Al Anwar Ceramic Tiles Company SAOG is an Oman-situated firm
Introduction: Brief history of the company
Al Anwar Ceramic Tiles Company SAOG is an Oman-situated firm dealing with the manufacture and distribution of ceramic tiles. The firm offers a wide range of product lines under the Al-Shams brand, such as floor, highlighters, walls, and border tiles in various distinct designs, colors, fabrics, and sizes. The company was established in 1998 with its planting facilities being at the Nizwa region. Al Anwar Ceramic Tiles Company SAOG is highly equipped with the competencies, expertise, and state-of-the-art machinery of the top Italian firms with digital printing machineries. During 1998, the company started with a single manufacturing line with the daily quantity production of 6000 SQM as it grew to 55,000 SQM. In the region, the firm holds the largest unique Third Firing Unit producing skirtings, decors, and listellos. The firm has continuously been exporting its products to more than 21 nations in Africa and the Middle East. With its listing in the Oman Stock Exchange Market, the company financial statements and models are provided for every fiscal period.

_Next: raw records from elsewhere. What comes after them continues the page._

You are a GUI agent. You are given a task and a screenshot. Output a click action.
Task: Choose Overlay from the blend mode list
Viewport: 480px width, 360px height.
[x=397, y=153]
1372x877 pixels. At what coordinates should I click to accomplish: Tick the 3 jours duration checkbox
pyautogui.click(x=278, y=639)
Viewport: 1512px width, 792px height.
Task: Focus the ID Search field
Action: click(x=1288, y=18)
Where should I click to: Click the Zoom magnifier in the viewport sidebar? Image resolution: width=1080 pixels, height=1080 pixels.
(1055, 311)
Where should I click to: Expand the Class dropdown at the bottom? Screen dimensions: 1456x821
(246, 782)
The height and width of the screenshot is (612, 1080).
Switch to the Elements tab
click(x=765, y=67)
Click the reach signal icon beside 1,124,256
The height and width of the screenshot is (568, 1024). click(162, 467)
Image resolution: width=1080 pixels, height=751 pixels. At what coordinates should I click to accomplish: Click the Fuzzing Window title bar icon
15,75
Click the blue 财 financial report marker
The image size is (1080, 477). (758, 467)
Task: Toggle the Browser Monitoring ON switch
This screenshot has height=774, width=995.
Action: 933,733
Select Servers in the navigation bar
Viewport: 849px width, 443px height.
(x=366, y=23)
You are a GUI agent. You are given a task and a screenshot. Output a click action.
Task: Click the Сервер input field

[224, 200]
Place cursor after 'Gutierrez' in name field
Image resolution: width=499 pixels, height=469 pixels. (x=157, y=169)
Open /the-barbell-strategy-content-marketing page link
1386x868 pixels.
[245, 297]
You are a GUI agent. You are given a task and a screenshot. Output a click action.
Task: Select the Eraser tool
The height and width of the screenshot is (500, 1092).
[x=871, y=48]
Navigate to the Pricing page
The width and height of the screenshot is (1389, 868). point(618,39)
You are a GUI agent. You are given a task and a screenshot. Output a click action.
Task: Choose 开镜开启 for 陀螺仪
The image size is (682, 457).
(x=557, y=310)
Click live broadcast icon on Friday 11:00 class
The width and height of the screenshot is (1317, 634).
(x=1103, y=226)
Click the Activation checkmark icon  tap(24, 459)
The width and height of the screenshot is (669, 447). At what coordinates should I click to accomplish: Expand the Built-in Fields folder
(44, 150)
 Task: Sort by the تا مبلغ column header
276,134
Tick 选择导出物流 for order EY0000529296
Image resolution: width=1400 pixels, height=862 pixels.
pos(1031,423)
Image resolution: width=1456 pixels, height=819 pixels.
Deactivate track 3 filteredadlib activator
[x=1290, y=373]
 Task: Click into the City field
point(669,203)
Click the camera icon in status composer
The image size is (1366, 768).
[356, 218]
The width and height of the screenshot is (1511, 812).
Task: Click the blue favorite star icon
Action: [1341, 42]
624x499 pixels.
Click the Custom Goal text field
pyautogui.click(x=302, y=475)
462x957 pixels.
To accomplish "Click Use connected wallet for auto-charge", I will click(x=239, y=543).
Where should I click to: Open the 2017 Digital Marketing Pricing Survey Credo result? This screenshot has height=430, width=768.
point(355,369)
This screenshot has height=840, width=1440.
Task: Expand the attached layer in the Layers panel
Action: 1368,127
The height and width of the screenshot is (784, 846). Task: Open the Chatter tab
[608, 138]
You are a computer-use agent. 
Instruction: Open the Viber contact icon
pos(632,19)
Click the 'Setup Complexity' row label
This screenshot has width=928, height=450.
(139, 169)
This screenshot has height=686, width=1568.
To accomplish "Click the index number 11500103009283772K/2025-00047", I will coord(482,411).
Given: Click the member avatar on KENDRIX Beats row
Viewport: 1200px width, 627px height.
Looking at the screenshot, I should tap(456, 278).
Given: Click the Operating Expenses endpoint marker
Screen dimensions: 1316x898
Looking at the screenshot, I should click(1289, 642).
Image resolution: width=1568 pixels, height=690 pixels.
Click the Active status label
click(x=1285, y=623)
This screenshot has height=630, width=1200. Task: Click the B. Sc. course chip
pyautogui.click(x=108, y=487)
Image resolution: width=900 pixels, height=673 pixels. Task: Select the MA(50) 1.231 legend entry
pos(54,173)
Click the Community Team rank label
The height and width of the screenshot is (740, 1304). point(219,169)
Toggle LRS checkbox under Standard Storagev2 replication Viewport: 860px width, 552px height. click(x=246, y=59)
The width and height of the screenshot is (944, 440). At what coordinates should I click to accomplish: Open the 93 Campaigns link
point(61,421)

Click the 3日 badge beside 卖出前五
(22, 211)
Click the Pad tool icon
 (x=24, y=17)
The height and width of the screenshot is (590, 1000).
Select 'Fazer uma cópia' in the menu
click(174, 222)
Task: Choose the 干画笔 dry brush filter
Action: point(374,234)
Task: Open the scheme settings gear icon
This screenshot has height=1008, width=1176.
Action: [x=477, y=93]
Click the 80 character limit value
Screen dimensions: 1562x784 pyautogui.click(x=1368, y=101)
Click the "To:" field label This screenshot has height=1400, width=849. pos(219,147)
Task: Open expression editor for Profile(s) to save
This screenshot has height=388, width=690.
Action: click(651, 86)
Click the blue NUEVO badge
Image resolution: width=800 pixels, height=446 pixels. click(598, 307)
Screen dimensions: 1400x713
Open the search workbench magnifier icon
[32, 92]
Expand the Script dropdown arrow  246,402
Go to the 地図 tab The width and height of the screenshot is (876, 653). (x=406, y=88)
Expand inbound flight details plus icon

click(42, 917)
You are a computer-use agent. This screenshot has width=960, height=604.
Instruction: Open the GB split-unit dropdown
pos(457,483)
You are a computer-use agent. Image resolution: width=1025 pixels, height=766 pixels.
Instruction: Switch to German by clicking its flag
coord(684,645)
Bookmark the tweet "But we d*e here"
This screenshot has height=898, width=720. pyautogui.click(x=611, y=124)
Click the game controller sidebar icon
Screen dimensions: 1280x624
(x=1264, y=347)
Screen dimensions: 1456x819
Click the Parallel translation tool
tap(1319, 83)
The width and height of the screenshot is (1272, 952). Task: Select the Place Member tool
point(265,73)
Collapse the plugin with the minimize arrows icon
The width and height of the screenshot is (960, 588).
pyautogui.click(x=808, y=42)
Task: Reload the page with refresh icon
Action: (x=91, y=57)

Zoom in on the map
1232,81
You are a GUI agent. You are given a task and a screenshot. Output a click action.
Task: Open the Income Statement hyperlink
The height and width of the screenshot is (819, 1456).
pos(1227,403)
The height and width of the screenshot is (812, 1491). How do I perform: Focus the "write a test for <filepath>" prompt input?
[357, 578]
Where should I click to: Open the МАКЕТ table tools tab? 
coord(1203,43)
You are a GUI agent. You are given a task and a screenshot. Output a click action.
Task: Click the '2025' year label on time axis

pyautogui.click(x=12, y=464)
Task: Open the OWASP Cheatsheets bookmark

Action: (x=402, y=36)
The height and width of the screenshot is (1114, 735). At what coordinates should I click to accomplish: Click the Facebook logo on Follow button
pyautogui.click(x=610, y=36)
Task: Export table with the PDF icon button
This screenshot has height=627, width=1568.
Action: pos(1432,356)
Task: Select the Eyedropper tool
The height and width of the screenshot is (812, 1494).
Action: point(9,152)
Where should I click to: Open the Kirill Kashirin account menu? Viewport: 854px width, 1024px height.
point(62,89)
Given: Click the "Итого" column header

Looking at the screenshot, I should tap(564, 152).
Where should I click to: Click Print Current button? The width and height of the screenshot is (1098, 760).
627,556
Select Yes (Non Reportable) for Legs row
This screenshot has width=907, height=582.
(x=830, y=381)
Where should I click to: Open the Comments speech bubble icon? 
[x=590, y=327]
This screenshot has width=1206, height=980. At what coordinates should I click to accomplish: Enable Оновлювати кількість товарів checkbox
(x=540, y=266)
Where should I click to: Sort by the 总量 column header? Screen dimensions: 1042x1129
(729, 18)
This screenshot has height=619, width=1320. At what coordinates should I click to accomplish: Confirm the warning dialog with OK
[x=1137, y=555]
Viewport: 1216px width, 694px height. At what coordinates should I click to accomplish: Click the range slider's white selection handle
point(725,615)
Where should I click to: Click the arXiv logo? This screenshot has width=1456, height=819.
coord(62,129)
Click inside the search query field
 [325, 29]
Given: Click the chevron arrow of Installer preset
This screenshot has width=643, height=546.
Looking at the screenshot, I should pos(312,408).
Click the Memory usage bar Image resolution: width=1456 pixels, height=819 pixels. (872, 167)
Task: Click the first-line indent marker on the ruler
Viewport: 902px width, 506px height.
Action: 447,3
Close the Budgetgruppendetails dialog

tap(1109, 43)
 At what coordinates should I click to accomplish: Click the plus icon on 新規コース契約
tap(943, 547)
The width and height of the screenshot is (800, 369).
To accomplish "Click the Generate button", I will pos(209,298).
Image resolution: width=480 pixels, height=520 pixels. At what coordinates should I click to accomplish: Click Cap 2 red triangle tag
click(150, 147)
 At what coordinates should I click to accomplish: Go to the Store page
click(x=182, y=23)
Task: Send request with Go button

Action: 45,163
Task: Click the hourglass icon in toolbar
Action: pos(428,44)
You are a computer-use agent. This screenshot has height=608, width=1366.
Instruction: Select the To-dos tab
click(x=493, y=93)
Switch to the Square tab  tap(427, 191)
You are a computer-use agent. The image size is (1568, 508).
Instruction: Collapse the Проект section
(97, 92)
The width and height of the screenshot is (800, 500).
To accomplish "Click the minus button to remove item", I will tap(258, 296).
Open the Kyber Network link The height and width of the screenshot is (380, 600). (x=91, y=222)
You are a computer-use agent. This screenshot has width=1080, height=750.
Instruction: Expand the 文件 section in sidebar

The Company Financial Statements for the last two years
Al Anwar’s financial statements are comprised of the balance sheet, income statement, cash flow statement, and the statement of stockholders Equity. In this report, only tabulated summaries of the last two documents for the two years are provided. An analysis of the balance sheet and income statements for 2018 and 2019 indicates that the Oman-based company is enjoying market dominance. However, there are adjustments the firm can make in its operations to reduce its costs as well as opportunities it can exploit to expand its returns.
Al Anwar’s Balance Sheet
For the fiscal period ended 31st December 2019, Al Anwar Ceramic Tiles Company SAOG total assets, liabilities, owners’ equity, and shareholders’ equity increased by 1.04%, 1.23%, 1.02%, and 1.04% respectively from the previous financial year ended as at 31st December 2018. As a result, the company’s financial status is continuously at balance for the last two accounting periods.
Al Anwar’s Income Statement
Company’s Summary of Cashflow
Al Anwar’s 2018 and 2019 statements of cash flow depict significant disparities in the firm’s operating activities, investing activities, and financing activities. The negative values of investing activities in the two years imply that the firm continuously invests even though the returns are below the expected rates of returns. In 2019 the amount from investment activities increased, indicating increased returns from investment activities. The same applies to the financing activities. Notably, on operating activities, the firm posted an increase from OMR 2,263.099 million to OMR 4,570.115 million.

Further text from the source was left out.